== Texto para leer ==
Exhortados por Spieldorf, la protagonista y su padre viajarán a las ruinas que albergan la tumba original de la vampiresa. Allí conoceremos al que considero primer investigador literario, con un carácter sobrenatural innegable. Se trata del barón Vordemburg y así nos lo presenta el autor. 

Este caballero había fijado su residencia en Gratz, donde vivía modestamente de una muy escasa herencia que le quedaba de las propiedades, otrora principescas, de su familia en las tierras altas de Estiria. Allí se dedicó a la minuciosa investigación de la tradición del vampirismo, un estudio maravillosamente documentado. El barón citaba de memoria todo lo que se había escrito sobre el tema. Libros como Magia Posthuma, Phlegon de Mirabilibus, Augustinus de cura por Mortuis y Philosophicae et Cristianae Cogitationes de Vampiris de John Christopher Herenberg, y mil tomos más, entre los que sólo recuerdo algunos que prestó a mi padre. El barón había digerido todo el material que encontró en los voluminosos procesos judiciales, y de ahí extrajo un sistema de principios que parecían regir el comportamiento de los vampiros.

== Consigna 1 ==
Traduce al inglés esta oración del fragmento sobre el barón Vordemburg: "El barón citaba de memoria todo lo que se había escrito sobre el tema."
== Consigna 2 ==
Escribe una continuación del fragmento sobre el barón Vordemburg a partir de su última oración.

== Muestra de datos ==
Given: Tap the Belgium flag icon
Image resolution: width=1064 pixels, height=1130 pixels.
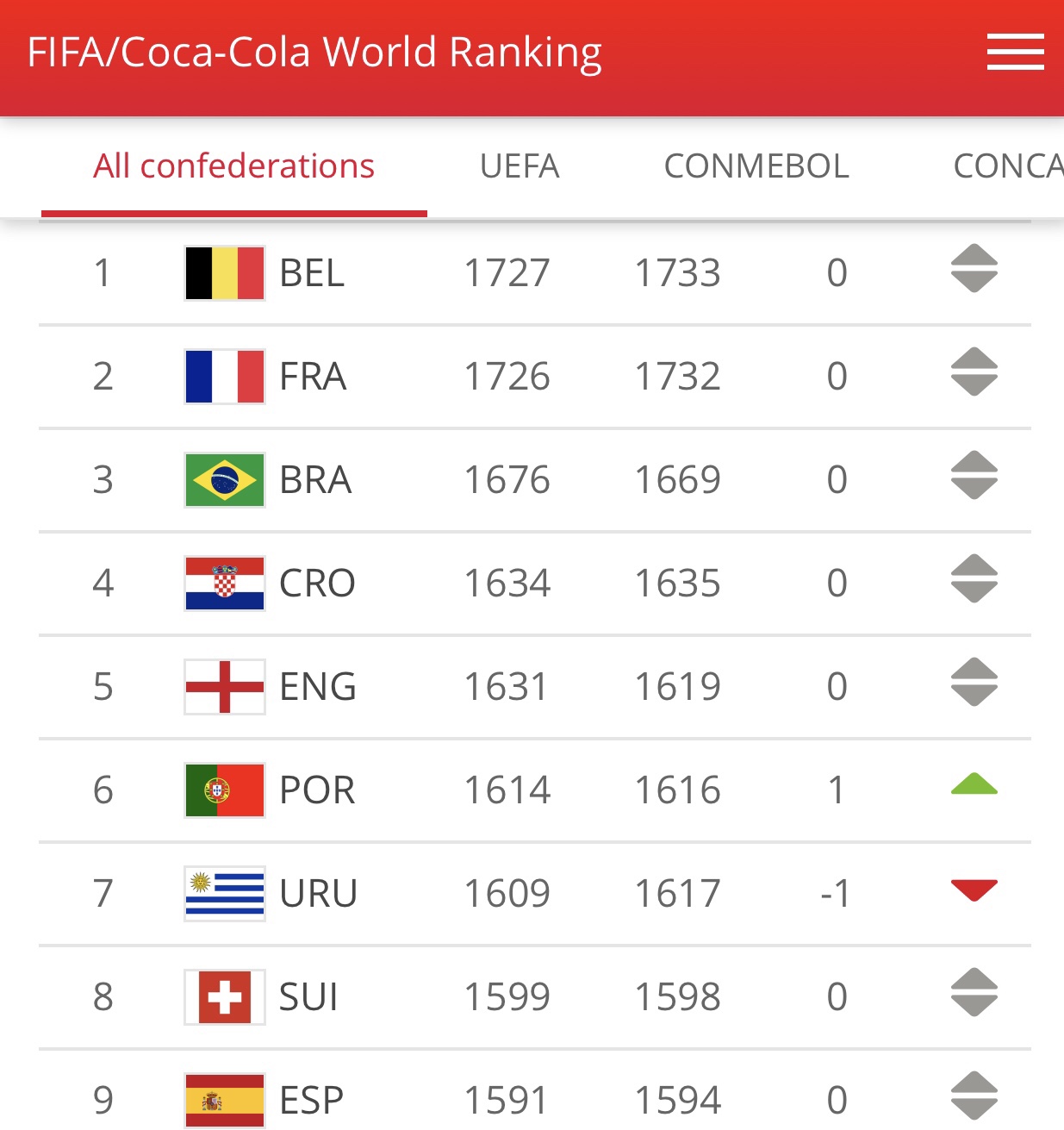Looking at the screenshot, I should (x=225, y=273).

== Resultado 1 ==
The baron could quote from memory everything that had been written on the subject.

== Resultado 2 ==
Ilustración de Dave Palumbo

Hablamos por tanto de un personaje que ha dedicado su tiempo y su talento a la investigación activa, que se implica en la resolución del conflicto a través de un largo periodo y con un objetivo claro, además de un conocimiento específico sobre el criminal, en este caso el monstruo, a perseguir. 

Lejos del carácter diletante y casual de Dupin, Vordemburg es un especialista en la materia que, sin apoyo oficial, trata de resolver el crimen. Por definición, un detective literario.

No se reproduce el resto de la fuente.